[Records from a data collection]
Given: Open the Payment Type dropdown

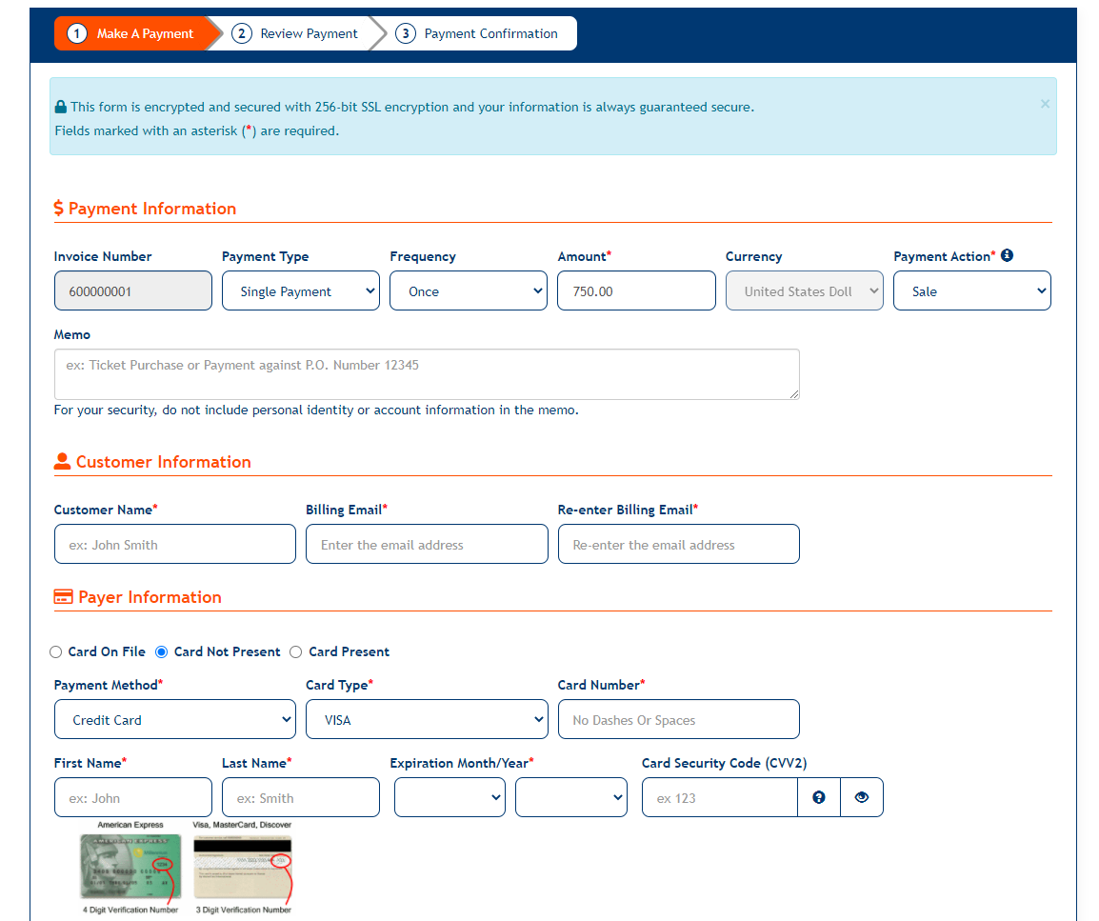Looking at the screenshot, I should click(300, 291).
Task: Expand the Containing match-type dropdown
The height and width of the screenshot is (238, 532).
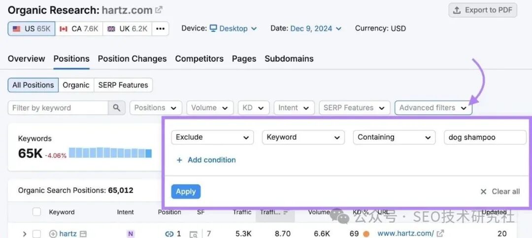Action: point(394,137)
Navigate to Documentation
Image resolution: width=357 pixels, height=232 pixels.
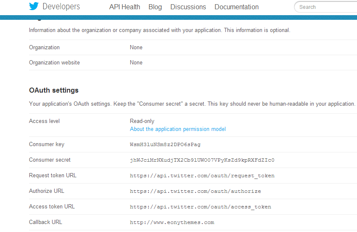[236, 7]
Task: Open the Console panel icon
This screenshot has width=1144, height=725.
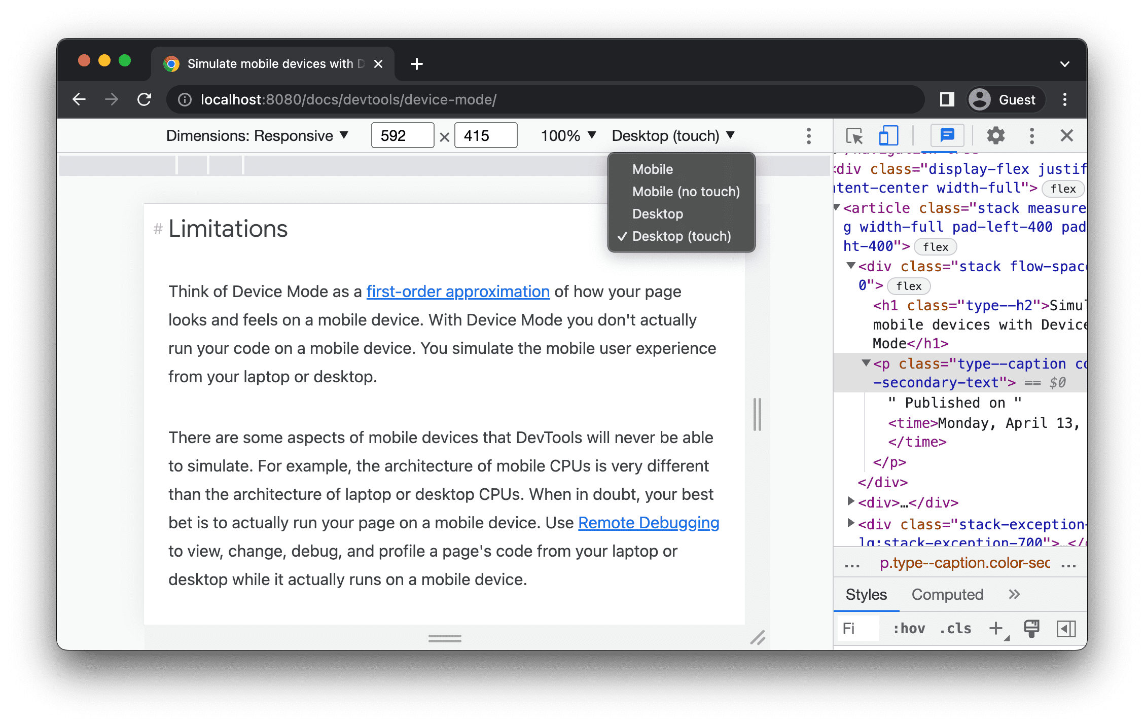Action: (946, 136)
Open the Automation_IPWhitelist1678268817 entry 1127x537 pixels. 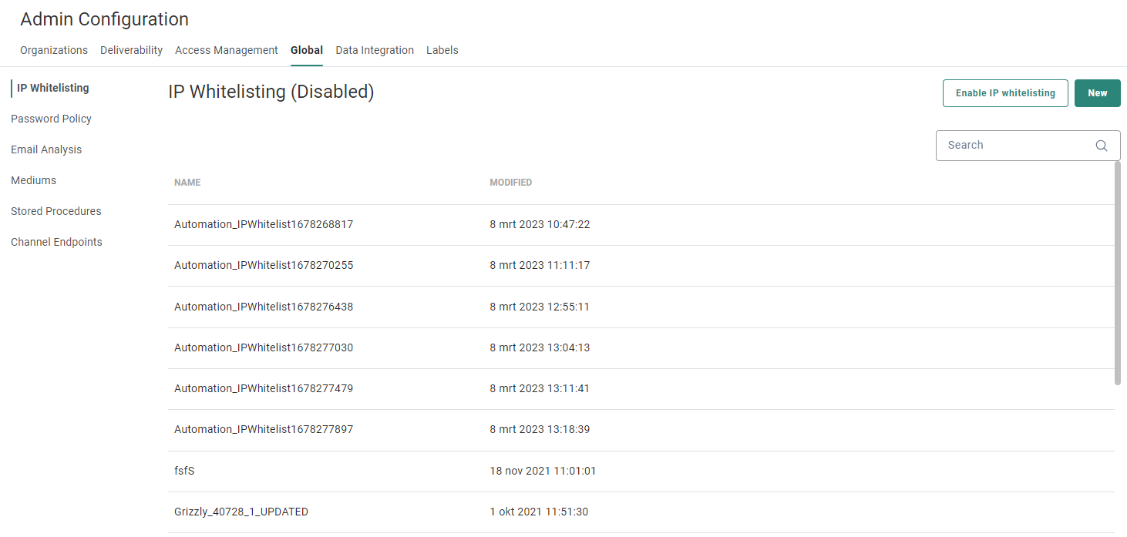(x=264, y=224)
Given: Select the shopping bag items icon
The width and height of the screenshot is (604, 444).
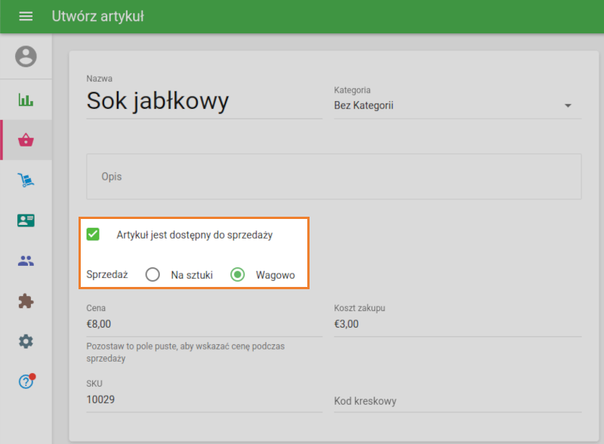Looking at the screenshot, I should (26, 140).
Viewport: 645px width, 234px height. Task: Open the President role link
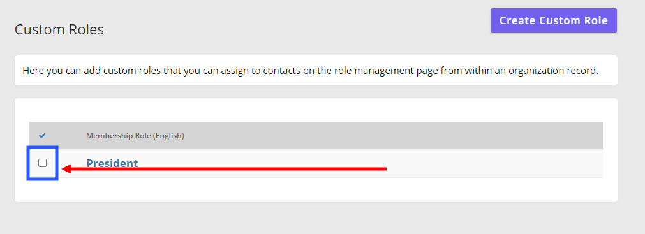(x=112, y=163)
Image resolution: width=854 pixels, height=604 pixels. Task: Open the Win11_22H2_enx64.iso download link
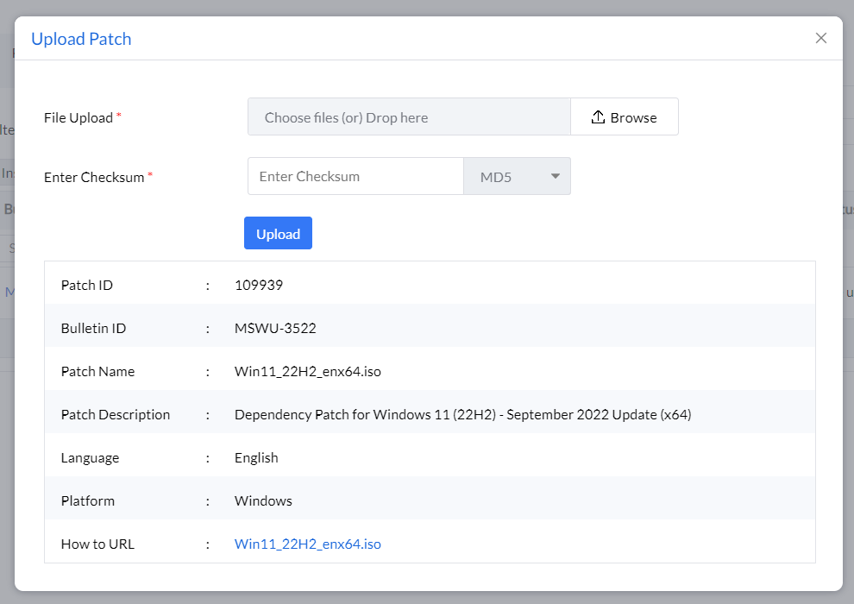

Assigned task >> For this exercise, write out exactly the lines from the one with "Viewport: 645px width, 234px" through the last line of the records, inclusive, and leave each picture out.

Response area >>
Viewport: 645px width, 234px height. Task: Open the President role link
(x=112, y=163)
Image resolution: width=854 pixels, height=604 pixels. Task: Open the Win11_22H2_enx64.iso download link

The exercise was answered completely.